Begin Data for processing
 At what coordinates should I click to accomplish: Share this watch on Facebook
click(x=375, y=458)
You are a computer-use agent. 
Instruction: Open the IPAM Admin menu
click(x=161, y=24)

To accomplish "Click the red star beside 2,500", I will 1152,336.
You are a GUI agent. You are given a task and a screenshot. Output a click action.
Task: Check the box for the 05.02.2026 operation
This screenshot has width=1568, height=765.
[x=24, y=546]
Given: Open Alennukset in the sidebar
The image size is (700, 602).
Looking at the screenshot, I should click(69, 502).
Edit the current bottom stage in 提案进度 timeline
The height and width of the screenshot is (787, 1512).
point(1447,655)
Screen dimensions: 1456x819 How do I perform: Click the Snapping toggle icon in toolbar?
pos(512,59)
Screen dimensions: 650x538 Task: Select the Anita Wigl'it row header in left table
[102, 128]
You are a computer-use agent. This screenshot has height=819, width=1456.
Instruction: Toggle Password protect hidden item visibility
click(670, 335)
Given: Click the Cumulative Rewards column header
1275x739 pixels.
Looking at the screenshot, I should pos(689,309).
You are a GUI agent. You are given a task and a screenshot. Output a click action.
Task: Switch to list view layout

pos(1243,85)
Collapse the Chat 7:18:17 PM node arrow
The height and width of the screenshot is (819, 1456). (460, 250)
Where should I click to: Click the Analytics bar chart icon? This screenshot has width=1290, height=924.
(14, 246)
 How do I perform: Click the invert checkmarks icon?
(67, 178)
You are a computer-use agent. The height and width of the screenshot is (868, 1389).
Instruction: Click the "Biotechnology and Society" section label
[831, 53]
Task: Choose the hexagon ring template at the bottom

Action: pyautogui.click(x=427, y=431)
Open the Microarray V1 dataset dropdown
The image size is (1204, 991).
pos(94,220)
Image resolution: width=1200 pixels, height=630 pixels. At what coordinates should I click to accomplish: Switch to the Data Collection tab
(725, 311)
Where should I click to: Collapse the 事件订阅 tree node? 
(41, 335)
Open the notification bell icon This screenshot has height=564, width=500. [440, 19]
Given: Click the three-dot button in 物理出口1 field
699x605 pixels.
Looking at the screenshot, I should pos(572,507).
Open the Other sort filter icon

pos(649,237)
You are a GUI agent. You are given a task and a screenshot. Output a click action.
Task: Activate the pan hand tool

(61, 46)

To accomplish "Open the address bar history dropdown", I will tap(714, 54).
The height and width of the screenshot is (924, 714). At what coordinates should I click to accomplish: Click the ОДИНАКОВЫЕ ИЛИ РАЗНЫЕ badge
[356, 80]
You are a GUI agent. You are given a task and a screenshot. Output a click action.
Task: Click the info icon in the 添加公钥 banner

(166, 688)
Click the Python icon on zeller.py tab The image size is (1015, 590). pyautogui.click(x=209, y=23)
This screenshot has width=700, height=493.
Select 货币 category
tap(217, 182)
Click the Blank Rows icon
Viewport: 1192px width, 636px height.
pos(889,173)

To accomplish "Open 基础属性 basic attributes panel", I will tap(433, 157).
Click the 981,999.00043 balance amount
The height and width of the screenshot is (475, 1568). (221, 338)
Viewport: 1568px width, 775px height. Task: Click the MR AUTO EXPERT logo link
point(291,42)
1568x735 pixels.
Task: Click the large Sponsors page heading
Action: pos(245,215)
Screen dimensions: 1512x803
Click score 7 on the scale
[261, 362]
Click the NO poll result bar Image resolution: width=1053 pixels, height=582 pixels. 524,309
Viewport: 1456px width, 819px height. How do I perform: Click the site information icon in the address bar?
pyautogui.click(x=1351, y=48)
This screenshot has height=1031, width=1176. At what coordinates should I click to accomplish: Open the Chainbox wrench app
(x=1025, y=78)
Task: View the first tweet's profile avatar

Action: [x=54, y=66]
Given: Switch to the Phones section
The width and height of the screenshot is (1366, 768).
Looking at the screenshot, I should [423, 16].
End Data for processing
▸ **Task to complete**
Rewrite the items from the start down through the line containing "Looking at the screenshot, I should click(69, 502).", inclusive, with "Open" replaced by "Launch" and nothing else altered.

▸ **Correct answer**
 At what coordinates should I click to accomplish: Share this watch on Facebook
click(x=375, y=458)
You are a computer-use agent. 
Instruction: Launch the IPAM Admin menu
click(x=161, y=24)

To accomplish "Click the red star beside 2,500", I will 1152,336.
You are a GUI agent. You are given a task and a screenshot. Output a click action.
Task: Check the box for the 05.02.2026 operation
This screenshot has width=1568, height=765.
[x=24, y=546]
Given: Launch Alennukset in the sidebar
The image size is (700, 602).
Looking at the screenshot, I should click(69, 502).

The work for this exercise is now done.